More About Digital Certificates, Certificate Authorities, and SSL

As already indicated, a digital certificate is associated with an internet interlocutor to make secure its interactions with other interlocutors. At a minimum a digital certificate will include:

Name and Digital certificate of the certification authority that issued this certificate
The name and the public key of the owner of the certificate
Serial number and expiration date of the certificate.

In addition it may contain also the owner's address, e-mail address, phone, etc. The certificate is encoded by the issuing certificate authority using its private key so that the content of the certificate cannot be tampered with without detection. Here is how the certificate works. The sender requests the certificate of the recipient from the CA. This certificate is encrypted with the CA's secret key and contains the recipients's public key and additional information. The sender decodes the certificate with the public key of the CA and encodes the message with the retrieved public key of the receiver. The standard for Digital Certificates is X.509.]
A message M can be sent as follows:

	M + DigitalSignatureOfM + DigitalCertificateOfSender

and, if the certification authority is reliable, we are guaranteed authentication and non-tampering. Thus digital certificates can be used in place of passwords to identify principals.

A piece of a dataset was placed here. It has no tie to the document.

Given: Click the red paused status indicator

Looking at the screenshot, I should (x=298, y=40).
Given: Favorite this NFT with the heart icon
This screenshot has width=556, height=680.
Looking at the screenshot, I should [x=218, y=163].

A Certificate Authority, in addition to issuing certificates, will be concerned with renewing (i.e. extend the duration), and revoking (i.e. terminating the validity) existing certificates. A Certificate Authority cannot appear as a single server to which all users make appeal. Instead, as in the case of DSN (Distributed Name Service) one needs a distributed structure of communicating certificate authorities. At present there are a number of competing certificate authority services and a server used in e-commerce will have to keep certificates for the certification services it trusts. Front ends to certificate authorities are often called Registration Authorities.

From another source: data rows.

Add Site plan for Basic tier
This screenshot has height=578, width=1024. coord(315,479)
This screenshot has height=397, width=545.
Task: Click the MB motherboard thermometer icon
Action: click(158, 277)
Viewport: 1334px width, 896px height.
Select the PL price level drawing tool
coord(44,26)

SSL, the Secure Socket Layer, acts as an intermediate layer between the application protocol, say HTTP, and the transport protocol, say TCP. SSL has two subprotocols. One specifies the format of the messages exchanged. The other specifies the handshakes taking place between clients and servers. The protocol allows the selection of the cryptographic algorithm used. It always requires authentication of the server. Authentication of the client is optional. [Server authentication is almost always crucial - think of client having to give to server its own visa card number. Client authentication is rarer - necessary, for instance, if client asks for bank balance; not necessary if client asks for today's weather. In the case that the client gives a credit card number, the application using SSL will have other methods to make sure that the client is who it claims to be.]

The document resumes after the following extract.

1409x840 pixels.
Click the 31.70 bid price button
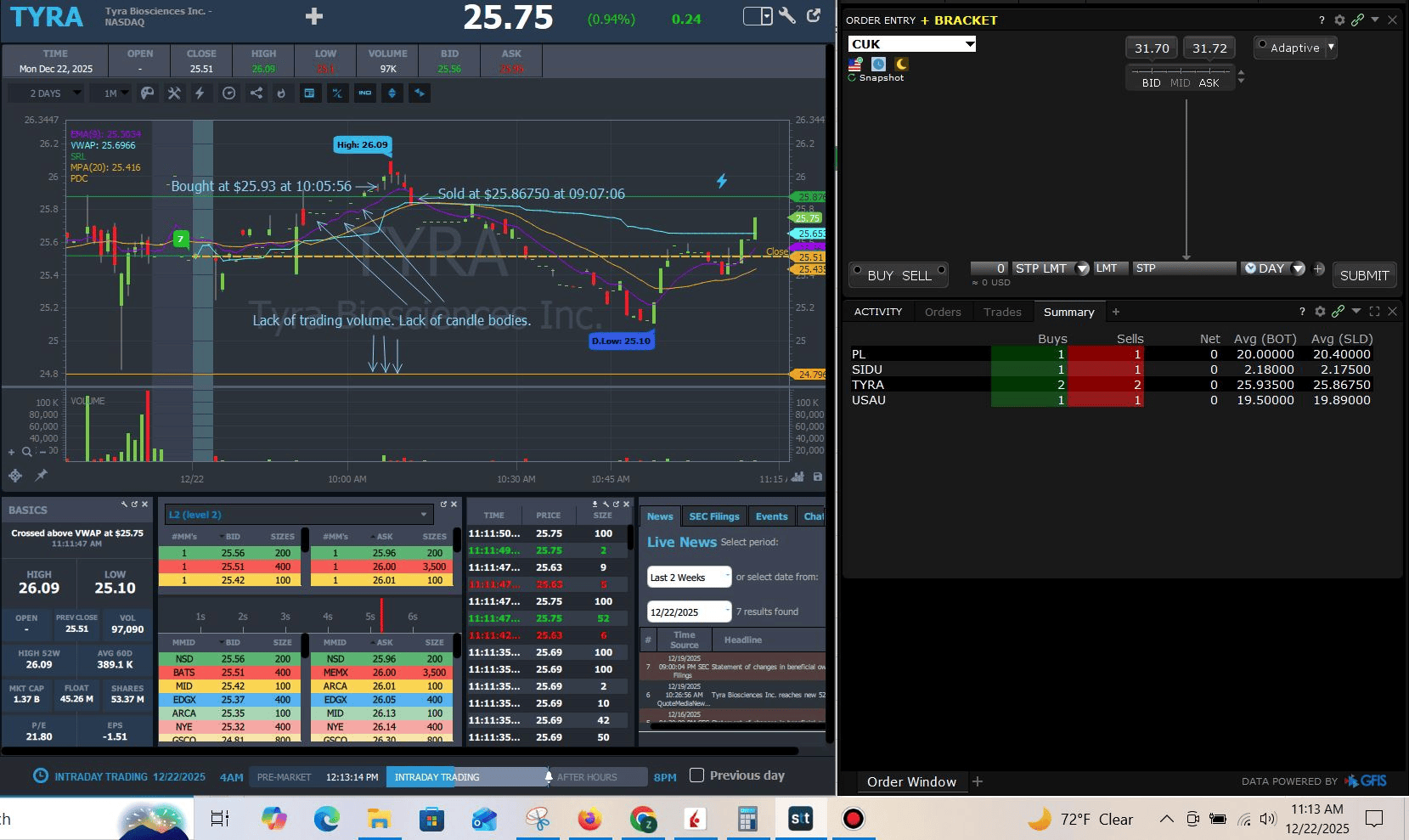click(1151, 48)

In their SSL interactions interlocutors use digital signatures, digital certificates, and rely on certificate authorities. They use random numbers (nonces) to eliminate the possibility of hostile interlocutors remembering old interactions. Communications between client and server are encrypted. Public key cryptography is used only during session setup: the client, usually a browser, selects a secret symmetric session key, encrypts it with the public key of the server, and sends it to the server. Afterwards client and server communicate with the selected secret session key.